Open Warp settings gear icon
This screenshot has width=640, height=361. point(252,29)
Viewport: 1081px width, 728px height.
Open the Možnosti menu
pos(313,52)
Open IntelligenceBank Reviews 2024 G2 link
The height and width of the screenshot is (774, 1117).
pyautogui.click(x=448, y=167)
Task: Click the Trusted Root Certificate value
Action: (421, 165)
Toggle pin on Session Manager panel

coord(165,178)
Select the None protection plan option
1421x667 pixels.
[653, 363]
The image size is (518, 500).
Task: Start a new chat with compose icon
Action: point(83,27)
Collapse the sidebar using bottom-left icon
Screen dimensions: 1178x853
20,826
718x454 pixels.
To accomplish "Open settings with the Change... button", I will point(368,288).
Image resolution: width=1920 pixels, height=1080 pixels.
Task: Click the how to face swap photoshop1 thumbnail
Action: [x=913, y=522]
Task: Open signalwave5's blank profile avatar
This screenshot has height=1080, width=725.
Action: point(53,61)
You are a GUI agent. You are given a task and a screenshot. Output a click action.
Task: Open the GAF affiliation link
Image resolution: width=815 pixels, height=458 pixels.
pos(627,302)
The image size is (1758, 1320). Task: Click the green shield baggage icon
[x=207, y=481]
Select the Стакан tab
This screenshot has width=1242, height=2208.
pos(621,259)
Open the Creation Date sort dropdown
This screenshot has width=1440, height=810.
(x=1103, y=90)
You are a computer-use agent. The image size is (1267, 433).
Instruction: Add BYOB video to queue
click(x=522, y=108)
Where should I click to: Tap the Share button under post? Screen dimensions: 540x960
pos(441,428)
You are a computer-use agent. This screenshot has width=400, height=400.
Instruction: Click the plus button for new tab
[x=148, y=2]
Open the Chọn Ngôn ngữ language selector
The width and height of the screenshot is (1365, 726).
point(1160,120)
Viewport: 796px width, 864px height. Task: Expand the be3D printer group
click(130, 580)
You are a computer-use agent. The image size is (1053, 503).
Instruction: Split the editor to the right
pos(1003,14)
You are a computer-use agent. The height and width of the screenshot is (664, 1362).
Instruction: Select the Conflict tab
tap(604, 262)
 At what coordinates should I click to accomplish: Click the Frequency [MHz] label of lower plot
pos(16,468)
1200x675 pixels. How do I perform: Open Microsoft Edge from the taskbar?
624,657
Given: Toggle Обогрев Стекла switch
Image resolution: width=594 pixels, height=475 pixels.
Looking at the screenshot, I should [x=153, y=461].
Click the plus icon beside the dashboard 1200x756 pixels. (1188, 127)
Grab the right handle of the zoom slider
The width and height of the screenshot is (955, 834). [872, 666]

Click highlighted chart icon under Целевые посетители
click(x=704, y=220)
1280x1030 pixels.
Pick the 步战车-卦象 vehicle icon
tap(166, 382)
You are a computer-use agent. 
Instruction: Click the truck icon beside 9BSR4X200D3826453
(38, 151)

◆ ◆ ◆

» **PROBLEM TO WORK ON**: In the records above, the line with "This screenshot has width=1440, height=810." marks the start and the line with "Given: Toggle Обогрев Стекла switch" marks the end; copy that stretch exactly, both lines included, and nothing else.

» **RESULT OF THE TASK**:
This screenshot has width=1440, height=810.
(x=1103, y=90)
You are a computer-use agent. The image size is (1267, 433).
Instruction: Add BYOB video to queue
click(x=522, y=108)
Where should I click to: Tap the Share button under post? Screen dimensions: 540x960
pos(441,428)
You are a computer-use agent. This screenshot has width=400, height=400.
Instruction: Click the plus button for new tab
[x=148, y=2]
Open the Chọn Ngôn ngữ language selector
The width and height of the screenshot is (1365, 726).
point(1160,120)
Viewport: 796px width, 864px height. Task: Expand the be3D printer group
click(130, 580)
You are a computer-use agent. The image size is (1053, 503).
Instruction: Split the editor to the right
pos(1003,14)
You are a computer-use agent. The height and width of the screenshot is (664, 1362).
Instruction: Select the Conflict tab
tap(604, 262)
 At what coordinates should I click to accomplish: Click the Frequency [MHz] label of lower plot
pos(16,468)
1200x675 pixels. How do I perform: Open Microsoft Edge from the taskbar?
624,657
Given: Toggle Обогрев Стекла switch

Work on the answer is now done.